Bromocriptin

Die Preise in den Online-Apotheken:

Ab 339 Rubel

Bromocriptin in Tablettenform Bromokriptin verhält sich zur Gruppe der Hemmstoffe der Sekretion prolaktina, ist protiwoparkinsonitscheskim Präparat.

Die Darreichungsform und die Verfügbarkeit

Bromokriptin wird als Tabletten mit einer Dosierung von 2,5 mg (verpackt zu 10, 20, 30, 40, 50, 60 oder 100 Stück in Blisterpackungen oder Polymerbehältern) ausgegeben.

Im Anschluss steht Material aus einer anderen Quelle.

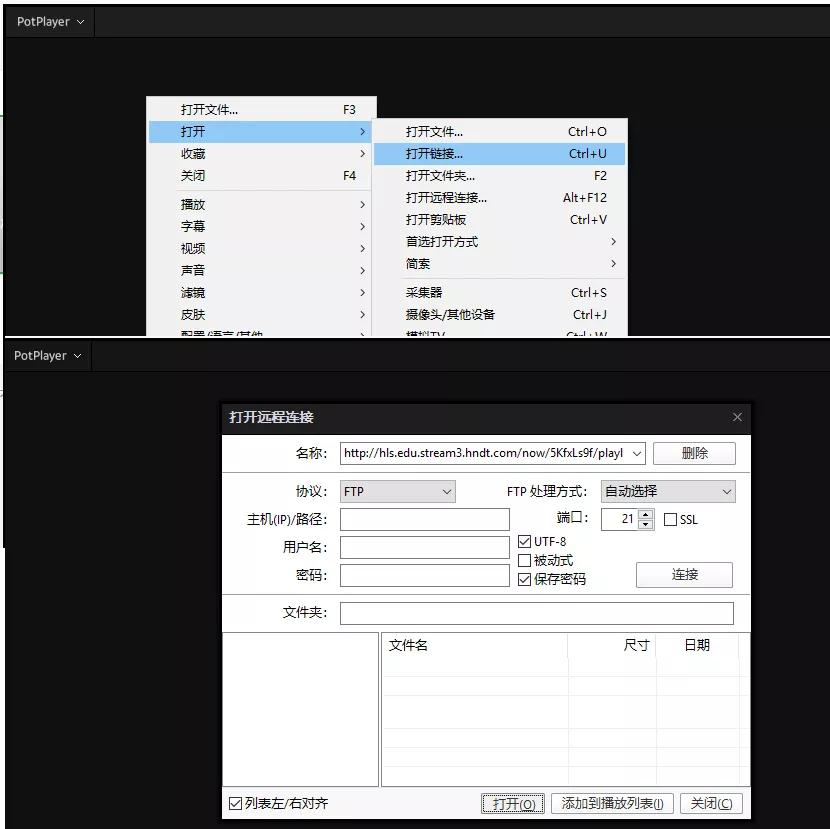Expand the 名称 URL combo box
This screenshot has height=829, width=830.
(637, 453)
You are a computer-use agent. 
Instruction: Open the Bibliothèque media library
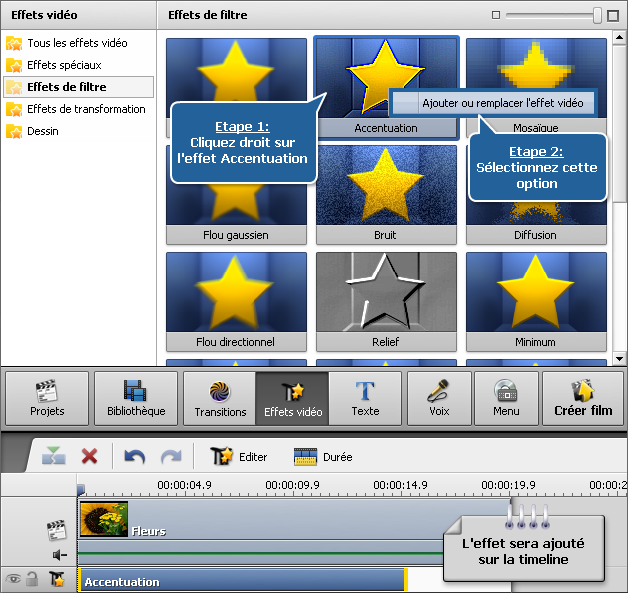point(135,398)
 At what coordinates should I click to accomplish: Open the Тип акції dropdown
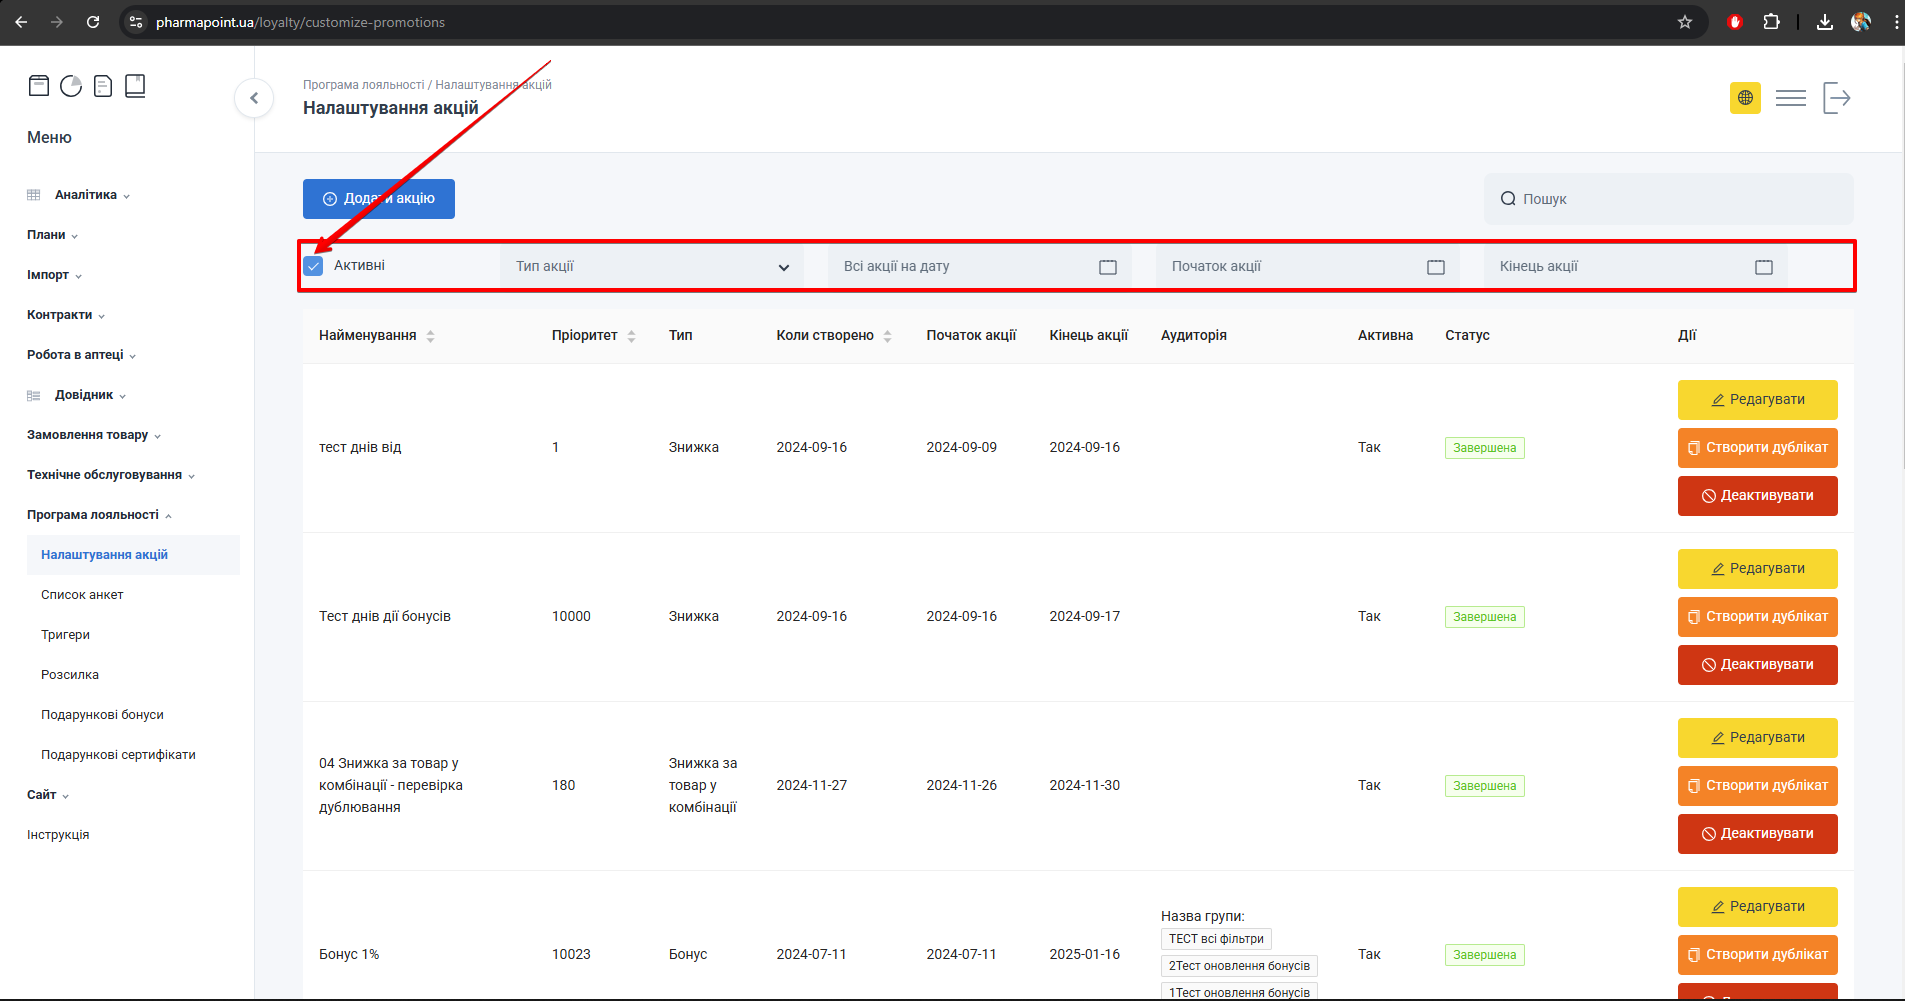(652, 267)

Die wirksame Substanz des Präparats ist Bromokriptin.

Angaben zur Anwendung

Die Anwendung des Präparats ist bei weiblicher Unfruchtbarkeit und Zyklusstörungen indiziert:

  • Prolaktin-abhängige Zustände und Erkrankungen, die begleitet werden oder durch eine Hyperprolaktinämie verursacht werden (Oligomenorrhöe nicht begleitet; wiederkehrende Hyperprolaktinämie, induziert durch Medikamente; Amenorrhö ohne begleitende Galaktorrhoe; Defizienz der Lutealphase);
  • Prolaktin-unabhängige weibliche Unfruchtbarkeit (Syndrom des polyzystischen Ovarsyndroms, anovulatorische Zyklen – als Nebenwirkung von Antiestrogenen).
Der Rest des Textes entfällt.